Si l'histoire de géant qui (dé)structure l'essentiel du second acte était dispensable, le livret n'en est pas moins plein de bonnes trouvailles dans la veine du premier acte. Un personnage qui cumule est le prince de Cendrillon : aussi courageux que Matamore, il prend Cendrillon dans ses filets comme une mouche, en enduisant les escaliers de poix. La scène d'explication, après qu'il a foutu le camp avec la Belle au Bois Dormant (comme prévu par Téléphone), est savoureuse : I was raised to be charming, not to be sincere. Le couple princier divorce d'un commun accord, Cendrillon ayant de toutes façons depuis toujours préféré le bal au prince.
J'ai également beaucoup aimé le Petit chaperon rouge, charmée de tout ce qu'elle a appris depuis qu'elle a vu le loup (et que le prince de je-ne-sais-plus-qui2 l'a délivrée d'un coup d'épée) et j'ai trouvé touchant le boulanger (issu du conte directeur, inventé pour chapeauter les autres) – allez savoir si c'est à cause de son métier (émotion d'estomac sur pattes), de son air de famille avec mon oncle (de loin, en tous cas) ou de son histoire.
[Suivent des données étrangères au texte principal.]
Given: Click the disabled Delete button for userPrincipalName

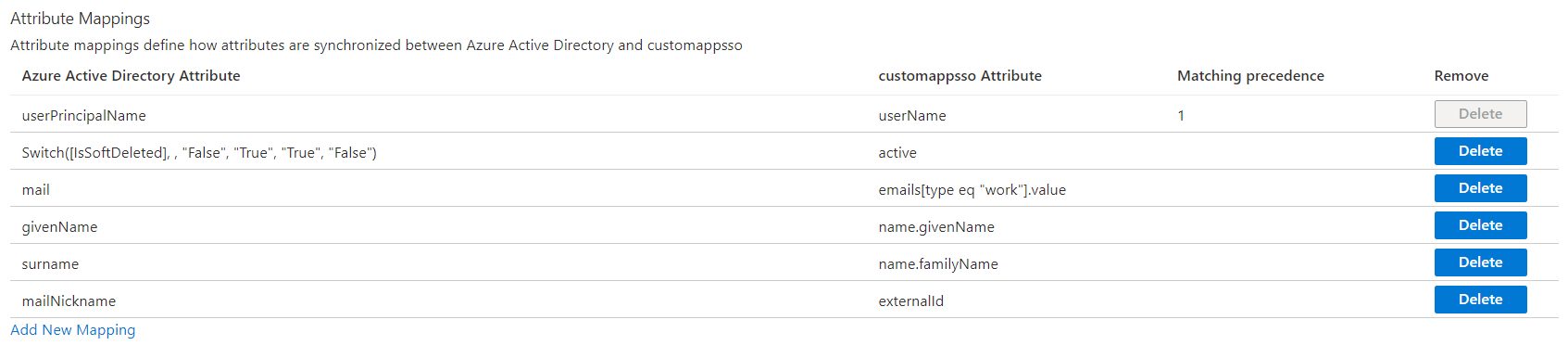Looking at the screenshot, I should point(1480,114).
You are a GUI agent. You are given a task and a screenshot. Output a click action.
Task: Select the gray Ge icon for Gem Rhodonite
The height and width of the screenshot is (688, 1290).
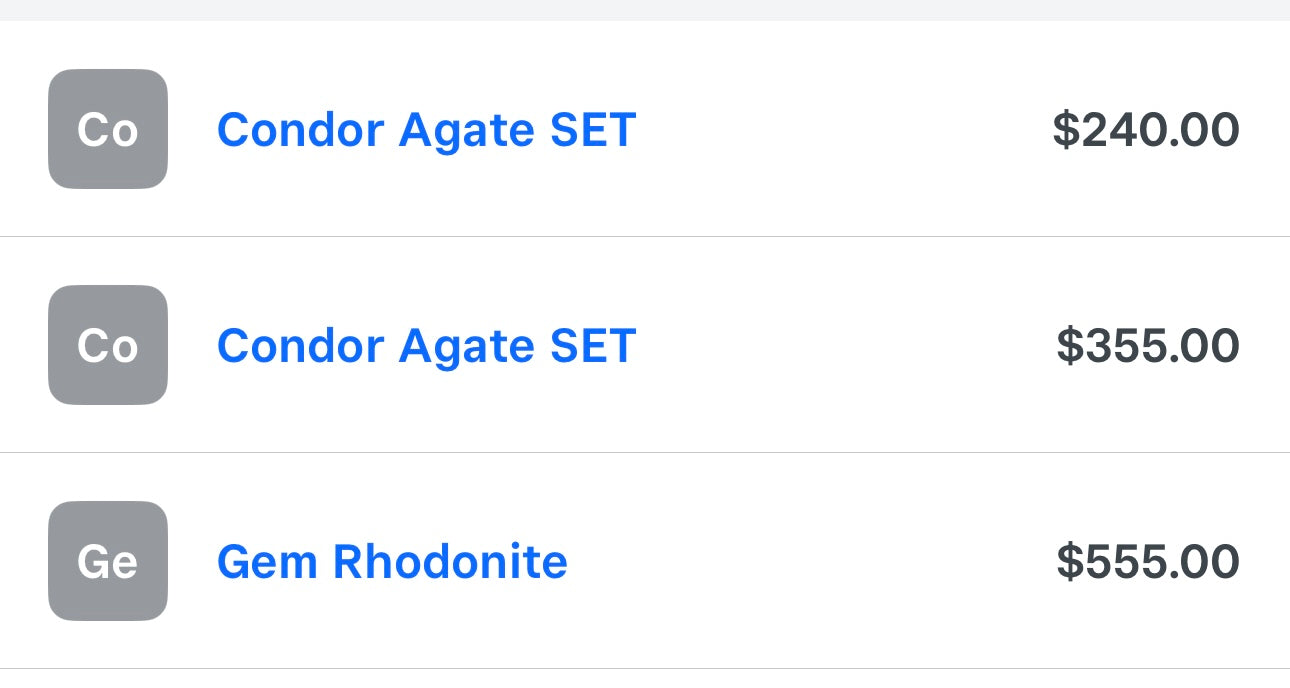[108, 561]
Sa bonne femme veut un enfant mais la sorcière du coin l'a condamné à la stérilité et le sort ne sera levé que s'ils ramènent tout un tas d'ingrédients farfelus en comparaison desquels il est facile de trouver des fraises en plein hiver. Le pauvre boulange, moyennement partant, s'enhardit peu à peu au cours de la quête et, moins il se repose sur sa femme, plus il montre de tendresse. Bon, il collera quand même le marmot dans les bras de la première princesse venue pour ne pas s'en occuper, faut pas déconner, mais mine de rien, il aura quand même trouvé son chemin, hors du giron de sa femme.
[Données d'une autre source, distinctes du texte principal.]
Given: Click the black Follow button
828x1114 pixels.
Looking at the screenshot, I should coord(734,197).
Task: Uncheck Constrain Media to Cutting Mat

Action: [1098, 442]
Parce que les personnages d'Into the woods finissent bien par trouver leur chemin (lorsqu'ils ne se font pas zigouiller par Stephen Sondheim, à côté de qui Joss Whedon fait figure d'enfant de chœur) ; le truc, c'est que ce chemin diverge souvent de celui qu'ils pensaient suivre – et donc parfois aussi des personnes avec qui ils cheminaient. Prenez garde que vos souhaits se réalisent, qu'ils disaient (vouloir un appartement près du métro, par exemple). C'est peut-être une bonne chose qu'ils ne se soient pas réalisés concernant cette comédie musicale : de l'humour, des airs entraînants et des beaux décors sans prise de tête ni niaiserie, ça fait du bien, de temps en temps. À la sortie, on est d'humeur à jouer à la marelle sur les pavés du pont au Change et à chantonner le refrain, en yaourt dans le texte.
1 Dans le genre, je vous recommande Hanna, vu récemment à la télé. La frêle blondinette qui mate les agents de la CIA au saut du lit et tue tout ce qui bouge, ça marche presque encore mieux que le chauve musclé.
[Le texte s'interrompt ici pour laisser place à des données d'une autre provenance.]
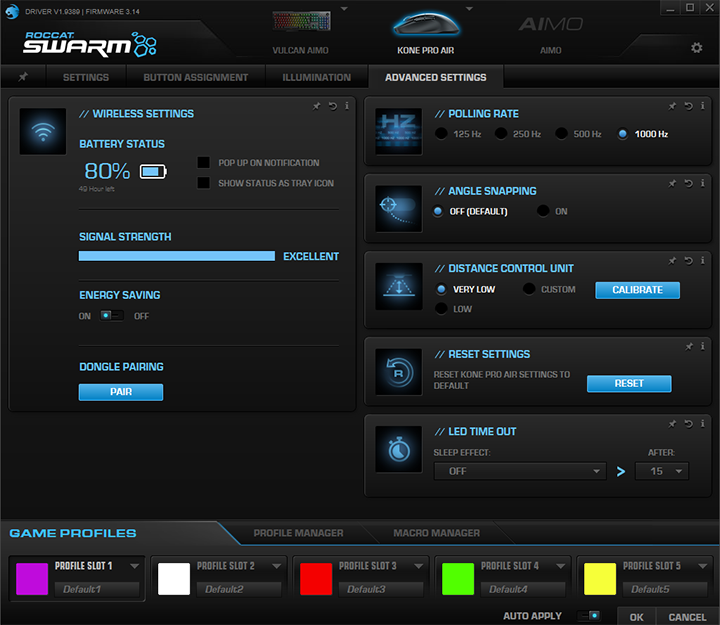The width and height of the screenshot is (720, 625).
Task: Click the green Profile Slot 4 color swatch
Action: [458, 579]
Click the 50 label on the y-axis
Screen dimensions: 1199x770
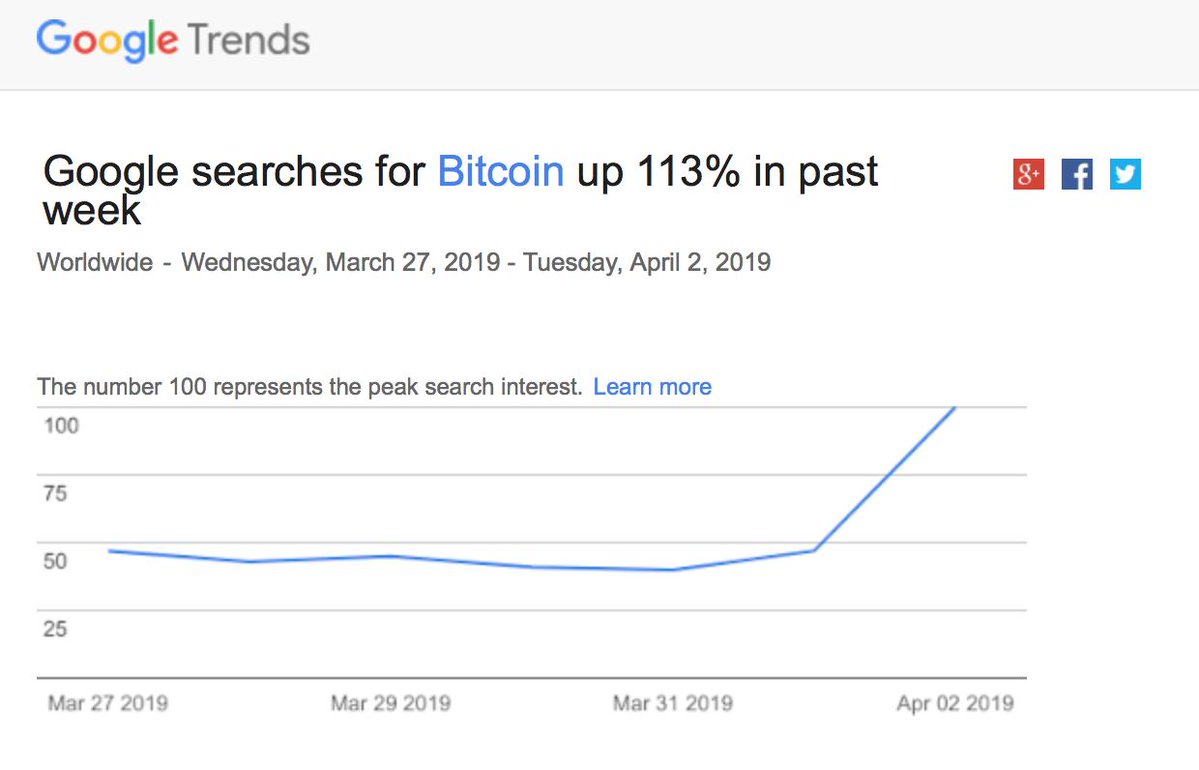click(55, 561)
2 On se souvient toujours du nom des héroïnes, jamais de celui des princes interchangeables. Je ne voudrais pas faire ma masculiniste de base mais quand même, c'est triste de ne pas avoir de personnalité (on reparlera de ça avec Her).
23:43 Publié dans Souris d'Opéra | Lien permanent | Commentaires (0) | Tags : musique, comédie musicale, into the woods, stephen sondheim, contes
Bribes de gala
Un gala ressemble à une de ces soirées où l'on retrouve des gens que l'on a pas vu depuis assez longtemps pour qu'ils viennent avec des gens qui sont entretemps devenus leurs amis.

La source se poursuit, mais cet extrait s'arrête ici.